City Councilor At-Large Erin Murphy alleges District 8 Councilor Sharon Durkan is an “obstruction of council work”

Councilor At-Large Erin Murphy alleged on Instagram Wednesday that District 8 Councilor Sharon Durkan had repeatedly obstructed council work, on account of her blocking two resolutions at the council meeting earlier that day. 

One, a declaration by District 2 Councilor Ed Flynn that Mass and Cass be considered a public safety, public health, and humanitarian crisis, and Murphy’s own resolution affirming council support for Massachusetts House Bill H.3731: An Act to enhance pedestrian safety.

“This is not the first time she has taken this approach,” reads Murphy’s post. “Week after week, she uses her ability to object as a tool to shut down conversation, particularly on issues that may be politically inconvenient for the administration,” and that “[Durkan’s] objections prevented both resolutions from moving forward, shutting down any opportunity for discussion.” 

On Mass and Cass, Durkan claimed that declaring a humanitarian crisis would only serve to waive public process and that the City Council lacked the authority to declare such an emergency in the first place.

“Declaring a public health emergency allows boards of health to issue emergency orders to prevent imminent harm to the general public without engaging in the usual public process,” she said. “These declarations trigger specific emergency powers that are outside of the City Council’s scope of legislative priority. We had the same conversation exactly two years ago when I joined the Council… and for those same reasons, I will be blocking a vote today on this subject matter.”

Flynn called the objection unfair because Durkan had outlined her argument on the issue before announcing that she would be blocking the vote. “When she objected, that should have been the end of the conversation, then it would go into the Committee…. Her main goal was to object to it, but she also had the opportunity to speak directly on it,” he told Council President Ruthzee Louijeune.

“If she had objected from the beginning, that would have ended the debate. She did not. It came at the end. There’s no discussion on the matter. Those are the rules,” Louijeune responded.
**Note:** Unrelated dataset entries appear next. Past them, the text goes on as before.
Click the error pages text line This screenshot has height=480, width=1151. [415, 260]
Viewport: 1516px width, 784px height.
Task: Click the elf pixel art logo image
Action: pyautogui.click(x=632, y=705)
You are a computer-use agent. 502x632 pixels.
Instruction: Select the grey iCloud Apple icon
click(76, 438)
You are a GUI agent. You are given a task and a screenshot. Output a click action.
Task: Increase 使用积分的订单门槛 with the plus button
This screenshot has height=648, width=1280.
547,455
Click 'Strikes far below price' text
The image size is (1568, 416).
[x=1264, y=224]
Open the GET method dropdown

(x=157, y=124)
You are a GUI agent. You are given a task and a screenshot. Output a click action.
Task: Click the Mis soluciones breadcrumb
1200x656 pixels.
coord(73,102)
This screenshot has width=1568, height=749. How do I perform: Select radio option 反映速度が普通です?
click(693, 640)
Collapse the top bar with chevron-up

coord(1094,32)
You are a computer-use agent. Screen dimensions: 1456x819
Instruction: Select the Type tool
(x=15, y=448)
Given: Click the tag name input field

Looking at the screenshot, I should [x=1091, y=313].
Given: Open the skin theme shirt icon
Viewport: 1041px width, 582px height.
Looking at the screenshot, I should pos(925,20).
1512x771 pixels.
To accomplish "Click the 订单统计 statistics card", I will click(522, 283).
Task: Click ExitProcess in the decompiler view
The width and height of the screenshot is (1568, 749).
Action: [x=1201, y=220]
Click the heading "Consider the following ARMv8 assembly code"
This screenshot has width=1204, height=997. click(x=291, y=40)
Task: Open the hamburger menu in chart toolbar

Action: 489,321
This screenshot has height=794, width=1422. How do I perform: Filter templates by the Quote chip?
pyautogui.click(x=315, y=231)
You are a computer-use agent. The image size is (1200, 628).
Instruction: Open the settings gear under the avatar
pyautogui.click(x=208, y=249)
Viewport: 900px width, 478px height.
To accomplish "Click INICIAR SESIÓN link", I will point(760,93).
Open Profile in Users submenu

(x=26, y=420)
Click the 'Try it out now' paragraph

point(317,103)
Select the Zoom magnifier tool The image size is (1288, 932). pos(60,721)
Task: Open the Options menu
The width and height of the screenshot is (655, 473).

H.3731 proposes statewide reforms to enhance pedestrian safety through improved infrastructure, raising awareness, and increasing pedestrian protections – including increasing the cap on damages incurred while traveling on a municipal way from $5,000 to $100,000, increasing the time limit to notify the municipality of injury on a municipal way from 30 days to two years, and removing stipulation that the Commonwealth is not liable for injuries sustained on a sidewalk owned by the Department of Conservation and Recreation.

Durkan requested information on how many claims had been submitted for falls on Boston’s streets. “I just believe that there’s financial implications for that that I can not, without that information, vote on this today,” she said. 

Durkan declined to respond to Murphy’s comments.

Flynn and Murphy’s resolutions have been referred to the Committees on Public Health, Homelessness, and Recovery and on Planning, Development, and Transportation, respectively.